Hudson: It seems unlikely that we're gonna propose any concrete API right now given that Jonathan has spend a month on this, but I think this is good that we were able introduce this to people. And then Jonathan you can share stuff as you come along and then people will have some idea of the trade-offs here.
Johnathan: Yes.

Way of working

Hudson: We could meet again in a smaller group as well to try to flush out a more concrete API or decide between a couple of options.
Phil: This is a discussion that works better in writing. Could we discuss this on an issue or a PR or over a mailing list or over email?
Johnathan: I am leaning over issues or PRs, as markdown highlighting is very nice compared to email. I would like if people would open an issue for each idea. I don't want to have one single thread where different ideas are going to be mixed up with each other.
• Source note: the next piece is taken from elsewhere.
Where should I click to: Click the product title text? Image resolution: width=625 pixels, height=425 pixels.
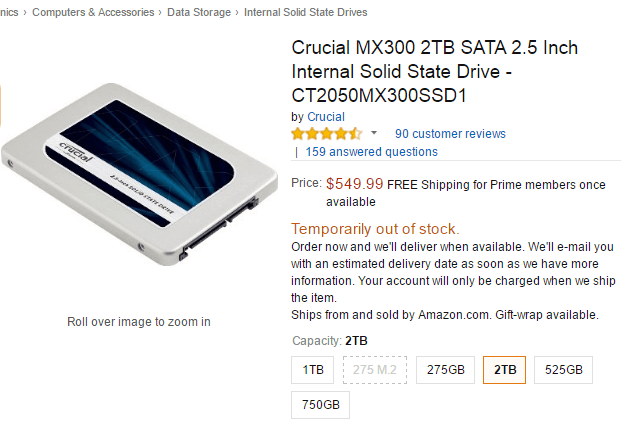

PRs are also fine for that.
Phil: Why would you have one issue per idea rather than a PR conversation?
Johnathan: I think that if we have multiple ideas that we are discussing back and forth they are going to get mixed up, especially when we are trying to come up with a working option. If we have multiple working options, one discussion to choose between them is reasonable.
Phil: That was my concern, that if everything is in a separate issue you can't comapre. But if we have an idea, let's flush it out in an issue and that let's have another one where we discuss tradeoffs sounds a great idea.
Johnathan: Another way that I did this was to sumbit a document to the docs folder.
Phil: Have you written down what are the requirements? Something like * if the solution is clean good code for these 6 use cases, than we're in good shape*.
Johnathan: That is something that I need to do.
Phil: That would be really helpful. Then we could say this thing can do A, B and C, but D is terible. It can range from simple things like sleep to regular callbacks. It would be useful to show how the high level application could look like using libtock-rs. Then we've got to make sure you can map it down to low level instructions.
Johnathan: I will try to do that. That's something I have definitely attempted.
Phil: It can be a living document. We could realize we need to separate these into two cases which have slightly different challenges, but that's fine.